Take This Hammer (film)
It features KQED's mobile film unit following author and activist James Baldwin in the spring of 1963, as he's driven around San Francisco to meet with members of the local African American community. He is escorted by Youth For Service's Executive Director Orville Luster and trying to establish: "The real situation of Negroes in the city, as opposed to the image San Francisco would like to present." He declares: "There is no moral distance ... between the facts of life in San Francisco and the facts of life in Birmingham. Someone's got to tell it like it is. And that's where it's at." Baldwin has frank exchanges with local people on the street and meets with community leaders in the Bayview and Western Addition neighborhoods. He also reflects on the racial inequality that African Americans are forced to confront and at one point tries to lift the morale of a young man, by expressing his conviction that: "There will be a Negro president of this country but it will not be the country that we are sitting in now."
A 16mm print of Take This Hammer was digitally restored in 2009 by the San Francisco Bay Area Television Archive and screened at the San Francisco Museum of Modern Art in August with an introduction by Moore, who discussed the film with his cinematographer, Academy Award-winning documentary maker Irving Saraf.
In January 2011, Moore pointed out that nearly fifteen minutes of somewhat violent statements from kids at Hunters Point were cut from his film. This was a concession that he deeply regretted. It was made following complaints from the KQED Board. They felt that the lengthy sequences with young Black Muslims were excessive and that the film should not be broadcast. Cutting the sequences shifted the attention to Baldwin and away from the Black Muslims. In the interests of getting the film broadcast, Moore agreed to the cuts. This cleared the way for both local and national broadcast. It also placed a great strain on his relationship with James Baldwin. He was genuinely surprised at the intensity of the anger expressed by the youth and felt that this should be the major emphasis of the film.

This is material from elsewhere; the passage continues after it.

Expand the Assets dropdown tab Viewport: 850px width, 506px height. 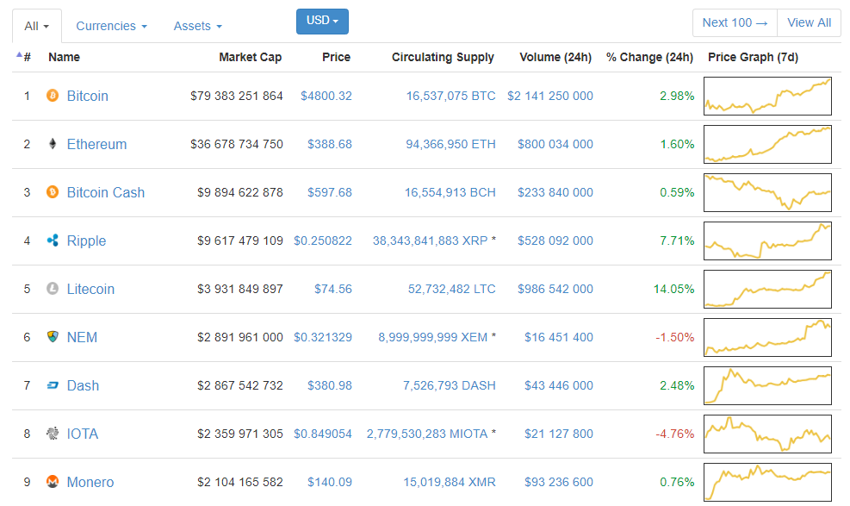click(x=197, y=26)
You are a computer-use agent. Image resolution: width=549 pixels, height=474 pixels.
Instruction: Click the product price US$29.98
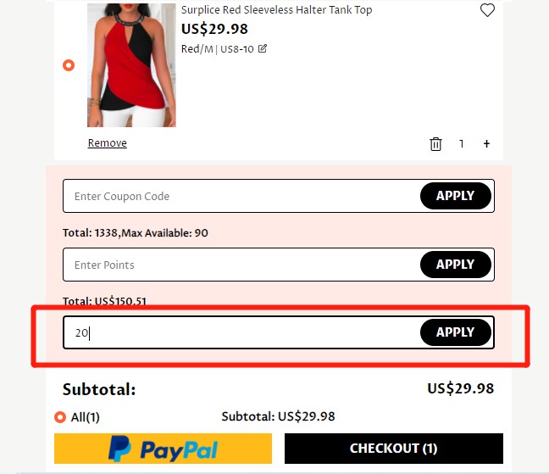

The long monologue at the end of the film shifted the attention back to Baldwin. This may have made it more of an "artful" documentary but at the expense of, once again, ignoring the plight of young, urban African Americans.
Moore also noted that there are no full credits at the end of the film. The person who made the connection with Baldwin possible was Mary Ann Pollard. Those involved with the KQED Film Unit were Irving Saraf, Phil Greene, and sound engineer Hank McGill. It was McGill's Corvair station wagon that was rigged up for filming in motion. They didn't have a wireless camera and recorder, but did have Irving squeezed into the trunk (the Corvair engine was in the rear) and Phil was on his stomach in the rear sharing space with a Magnasync.